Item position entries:
* START *

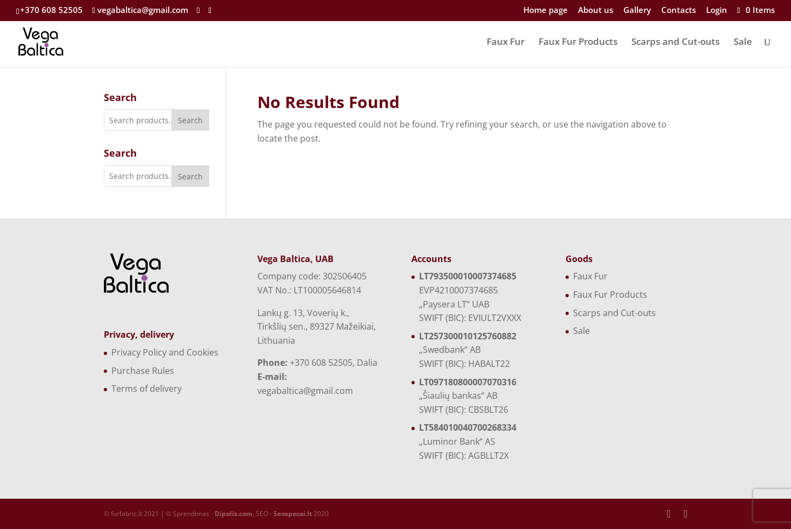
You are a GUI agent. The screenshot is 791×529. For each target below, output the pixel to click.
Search (190, 120)
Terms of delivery (146, 388)
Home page (545, 10)
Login (716, 10)
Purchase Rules (142, 371)
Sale (743, 43)
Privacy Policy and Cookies (164, 352)
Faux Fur (505, 43)
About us (595, 10)
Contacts (678, 10)
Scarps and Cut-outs (676, 43)
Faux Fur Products (578, 43)
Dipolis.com (233, 513)
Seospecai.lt (293, 513)
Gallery (637, 10)
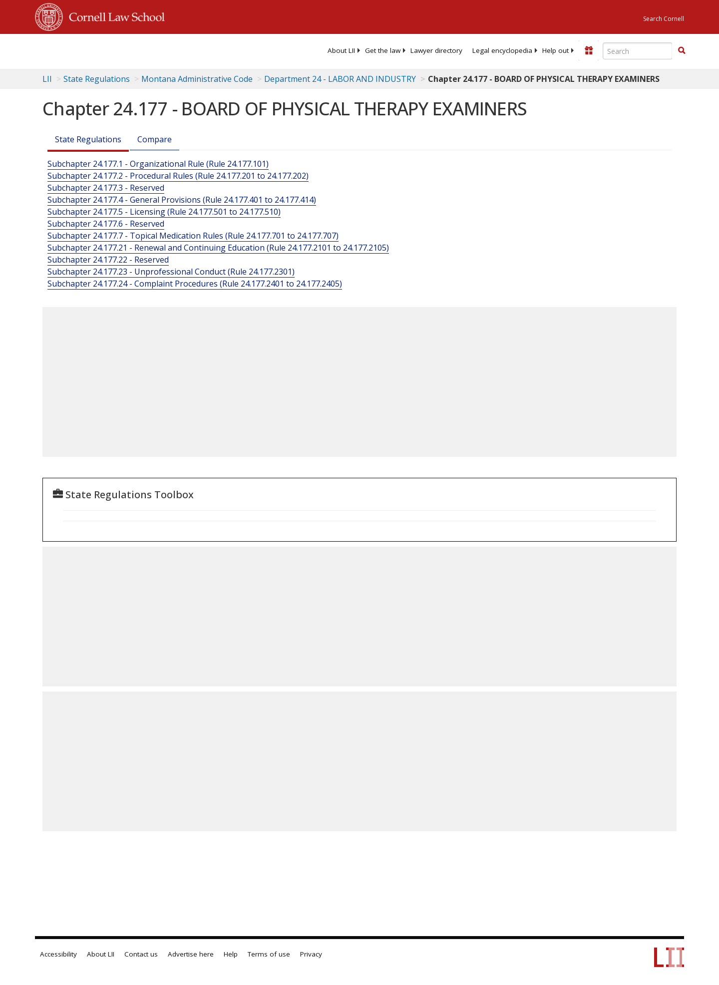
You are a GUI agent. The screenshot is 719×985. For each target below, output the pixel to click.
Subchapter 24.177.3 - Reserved (105, 187)
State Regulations (96, 78)
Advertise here (191, 954)
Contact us (141, 954)
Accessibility (58, 954)
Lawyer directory (436, 50)
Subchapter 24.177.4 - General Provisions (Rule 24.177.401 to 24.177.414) (181, 199)
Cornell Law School (114, 15)
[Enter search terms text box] (638, 50)
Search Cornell (663, 18)
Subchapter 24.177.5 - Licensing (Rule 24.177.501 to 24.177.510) (164, 211)
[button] (681, 50)
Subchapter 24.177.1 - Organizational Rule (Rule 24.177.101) (158, 163)
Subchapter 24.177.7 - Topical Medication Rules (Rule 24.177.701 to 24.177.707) (193, 235)
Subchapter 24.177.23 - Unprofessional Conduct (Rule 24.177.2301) (171, 271)
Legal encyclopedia (502, 50)
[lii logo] (147, 49)
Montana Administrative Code (197, 78)
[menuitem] (341, 50)
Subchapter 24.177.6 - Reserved (105, 223)
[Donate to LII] (589, 50)
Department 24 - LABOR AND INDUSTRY (340, 78)
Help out (555, 50)
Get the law (382, 50)
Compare (154, 139)
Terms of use (269, 954)
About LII (341, 50)
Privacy (311, 954)
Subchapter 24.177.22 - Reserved (108, 259)
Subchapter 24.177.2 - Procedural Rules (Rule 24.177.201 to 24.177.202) (178, 175)
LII (47, 78)
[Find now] (681, 51)
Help (231, 954)
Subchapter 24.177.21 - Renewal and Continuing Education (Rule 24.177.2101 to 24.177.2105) (218, 247)
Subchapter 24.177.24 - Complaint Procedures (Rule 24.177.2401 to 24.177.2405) (194, 283)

* END *

## WHAT TO DO
How many lines in the listing above contain the word "output"? Reply with the number alone.

## CORRECT RESPONSE
2